Collective Scheduler

System Layer Queue

The system layer has a collective scheduler which schedules and dispatches collectives. Even if the dependencies for multiple non-dependent collectives have been resolved in the workload layer (such as in a Data Parallel case), a single NPU cannot issue dozens of collectives at once, due to hardware limits. Core to the scheduler is a set of queues called active_Streams.

Each queue holds StreamBaseline objects, which are depicted at the top right corner of the image. A StreamBaseline object represents a stream (i.e. collective), which consists of multiple collective phases. The variable phases_to_go is a queue holding these phases. The pointer my_current_phase points to the phase currently being executed.

For each stream, the function proceed_to_next_vnet_baseline is critical in advancing the collective phases and moving the stream object between one queue to another. This function is called in the following possible cases:

  1. When a stream has been removed from ready_list and is about to be inserted into active_Streams for the first time.

  2. When a stream has finished one phase and is ready to wait for the next phase.

  3. When a stream has finished its last phase.

Let’s first look at the behavior of proceed_to_next_vnet_baseline at case #2. In the image above, refer to the pink circles (2-1), (2-2), … (2-5).

  1. Look at the queue currently holding the stream. erase() the StreamBaseline object from the queue, which is really a list object. (Note that streams may not finish in the order they start executing.)

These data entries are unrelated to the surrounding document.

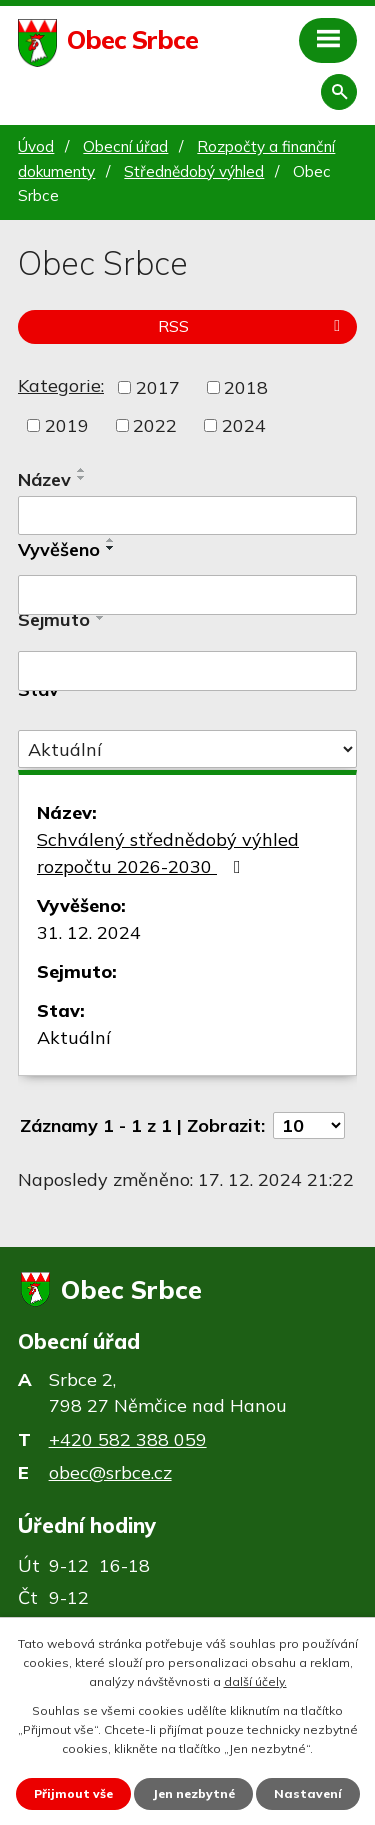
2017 (158, 387)
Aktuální (74, 1037)
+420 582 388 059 (128, 1439)
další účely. (255, 1681)
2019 (67, 425)
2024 (244, 425)
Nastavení (308, 1793)
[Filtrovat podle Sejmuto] (187, 671)
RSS (252, 326)
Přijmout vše (73, 1793)
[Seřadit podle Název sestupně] (82, 478)
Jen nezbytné (193, 1793)
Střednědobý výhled (194, 171)
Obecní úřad (125, 146)
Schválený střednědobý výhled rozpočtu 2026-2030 (168, 853)
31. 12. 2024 (89, 932)
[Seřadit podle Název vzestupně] (82, 470)
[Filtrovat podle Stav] (187, 749)
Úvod (36, 146)
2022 (155, 425)
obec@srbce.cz (110, 1472)
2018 (246, 387)
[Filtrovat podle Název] (187, 516)
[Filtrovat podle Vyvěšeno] (187, 595)
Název (44, 479)
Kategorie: (61, 385)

  2. Modify the StreamBaseline object. The finished collective phase is popped from phases_to_go, and my_current_phase now points to the next phase to be executed.

  3. Insert the StreamBaseline object into the next queue using insert_stream.

  4. Call the function notify_stream_removed. This looks at the head of the previous queue. The variable stream_pointer points to the frontmost stream which is not running (marked blue). The function starts the execution of this stream’s next phase by calling StreamBaseline::init().

  5. Similarly, use notify_stream_added to trigger the phase of the stream at the head of the new queue.

In the other cases, proceed_to_next_vnet_baseline executes a subset of the above steps. In case #1 (stream has just been removed from ready_list), proceed_to_next.. initializes the stream (1-2), inserts it into the first queue (1-3), and triggers the streams at the head of this queue. At case #3 (stream has finished), the function erases the stream from the previous queue (3-1), and triggers the streams at the head of the previous queue. Additionally, the StreamBaseline object is deleted, and notify_stream_finished is called to notify the Sys object that a stream has ended (3-6).